Il telescopio spaziale James Webb ha rilevato la supernova più antica mai osservata
Grazie a una collaborazione internazionale e diversi strumenti, l'evento chiamato GRB 250314A è stato catalogato come la supernova più antica mai scoperta finora con l'ausilio del telescopio spaziale James Webb.
di Mattia Speroni pubblicata il 10 Dicembre 2025, alle 20:48 nel canale Scienza e tecnologiaNASAESA
Catturare immagini sensazionali come quelle del sistema Wolf-Rayet chiamato Apep oppure della Nebulosa del Ragno Rosso (NGC 6537) ma anche scavare fino a osservare l'Universo primordiale per studiarne l'evoluzione e capirne il futuro. Il telescopio spaziale James Webb ci ha abituato a grandi imprese e l'ultima riguarda la scoperta della supernova più antica mai osservata e chiamata GRB 250314A.

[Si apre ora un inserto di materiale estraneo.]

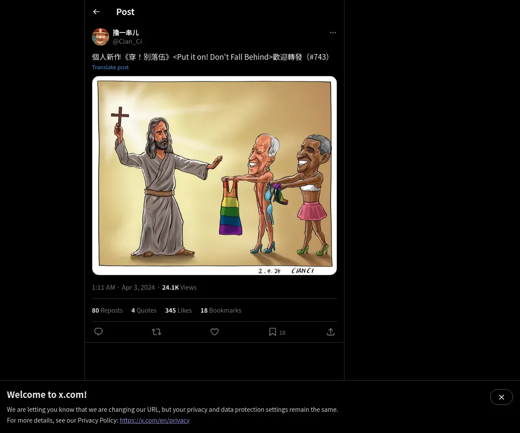View the 24.1K Views analytics
The width and height of the screenshot is (520, 433).
179,288
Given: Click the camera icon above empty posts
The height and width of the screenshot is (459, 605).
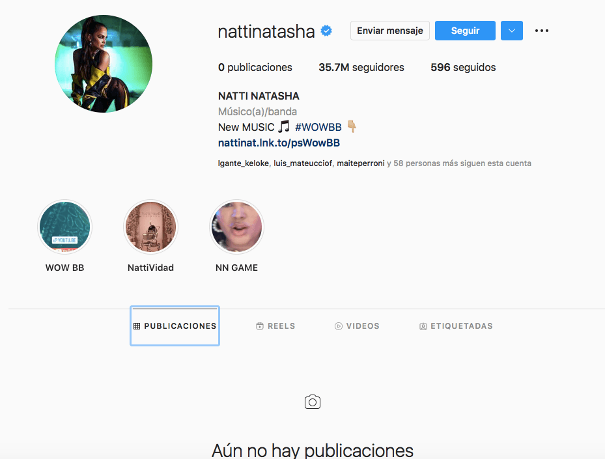Looking at the screenshot, I should click(x=313, y=402).
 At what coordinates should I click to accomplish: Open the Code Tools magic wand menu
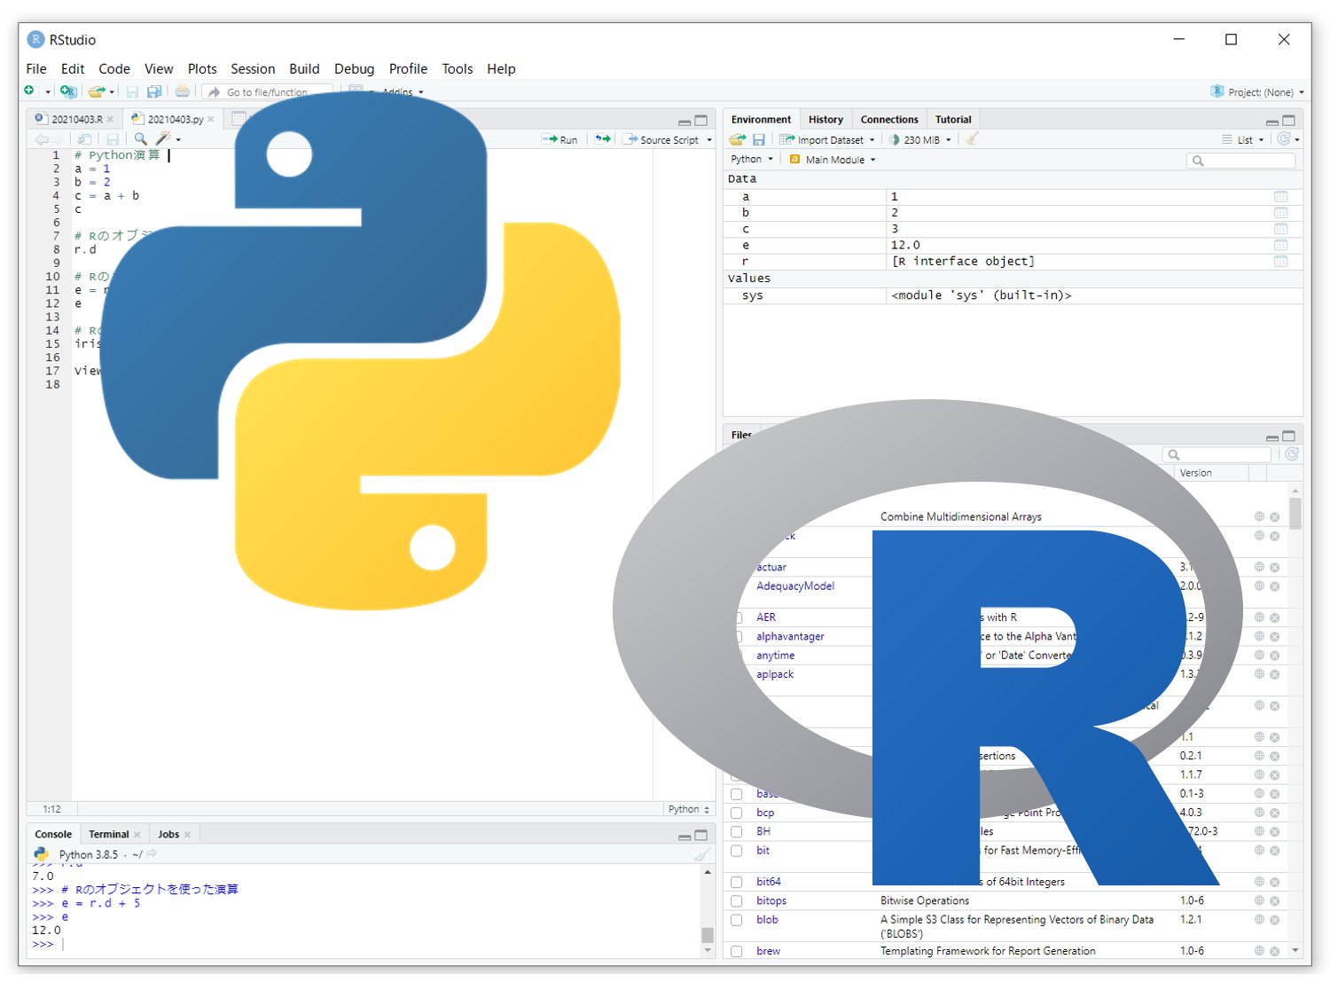[x=163, y=139]
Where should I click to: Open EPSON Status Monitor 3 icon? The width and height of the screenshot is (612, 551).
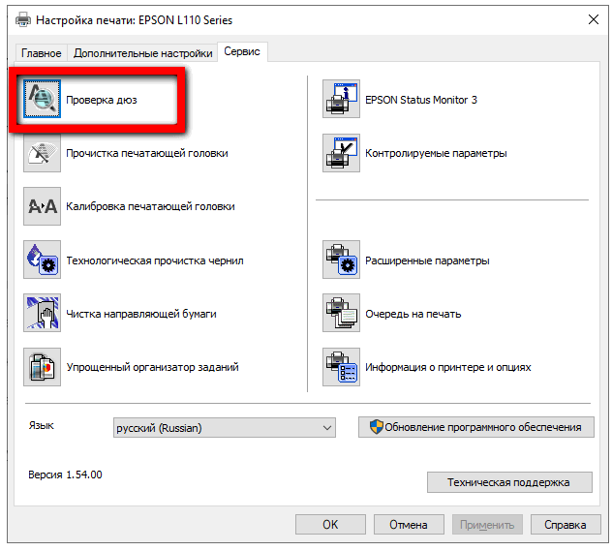[341, 100]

Secondo le stime la supernova osservata è esplosa quando l'Universo aveva "solamente" 730 milioni di anni, battendo il precedente record (sempre appartenuto al JWST) che aveva trovato un altro oggetto simile databile 1,8 miliardi di anni dopo il Big Bang. Il potente telescopio è stato impiegato per confermare che quello che era inizialmente un lampo gamma (gamma ray burst o GRB) è stato generato da una stella massiccia arrivata alla fine della sua vita. I dati di questa scoperta sono stati inseriti in due studi che hanno come titolo JWST reveals a supernova following a gamma-ray burst at z ≃ 7.3 mentre il secondo si chiama SVOM GRB 250314A at z ≃ 7.3: An exploding star in the era of re-ionization.
Il telescopio spaziale James Webb e l'antica supernova
Come commentato da Andrew Levan (professore della Radboud University e dell'Università di Warwick) "solo Webb avrebbe potuto mostrare direttamente che questa emissione luminosa proviene da una supernova – una stella massiccia al collasso. Questa osservazione dimostra anche che possiamo usare Webb per trovare singole stelle quando l'Universo aveva solo il 5% della sua età attuale. [...] Ci sono stati solo una manciata di lampi gamma negli ultimi 50 anni che sono stati rilevati nel primo miliardo di anni dell'Universo. Questo particolare evento è molto raro e molto emozionante".

Rispetto ad altre supernove, questa non ha avuto una durata di alcune settimane, ma è addirittura arrivata ad avere un'emissione rilevabile per mesi. Il telescopio spaziale James Webb è stato impiegato dopo la fine del GRB conosciuto come GRB 250314A che è durato complessivamente circa 10 secondi. L'evento è stato rilevato nella prima metà di marzo grazie al telescopio spaziale SVOM e, grazie alla collaborazione internazionale, è stato possibile puntare quanti più strumenti possibili nella stessa direzione per individuare l'origine.

Le analisi hanno mostrato come questa supernova "antica" (GRB 250314A) sia molto simile, per caratteristiche, a supernove più recenti e vicine. La motivazione non è chiara nonostante le stelle dell'Universo primordiale probabilmente contenessero meno elementi pesanti, erano più massicce e avevano una vita più breve. Per trovare le differenze bisognerà continuare ad analizzare i dati registrati.

Nonostante le potenzialità del telescopio spaziale James Webb, galassie così lontane appaiono come piccole macchie rossastre e il dettaglio è molto scarso. Riuscire a individuare l'esplosione di una singola stessa è quindi di per sé già un'impresa. Il JWST proseguirà gli studi su questi fenomeni sfruttando l'afterglow dei lampi gamma. Sull'Universo primordiale c'è ancora molto da scoprire e fenomeni come questo potrebbero gettare nuova luce su galassie, supernove, stelle e come la materia interagiva.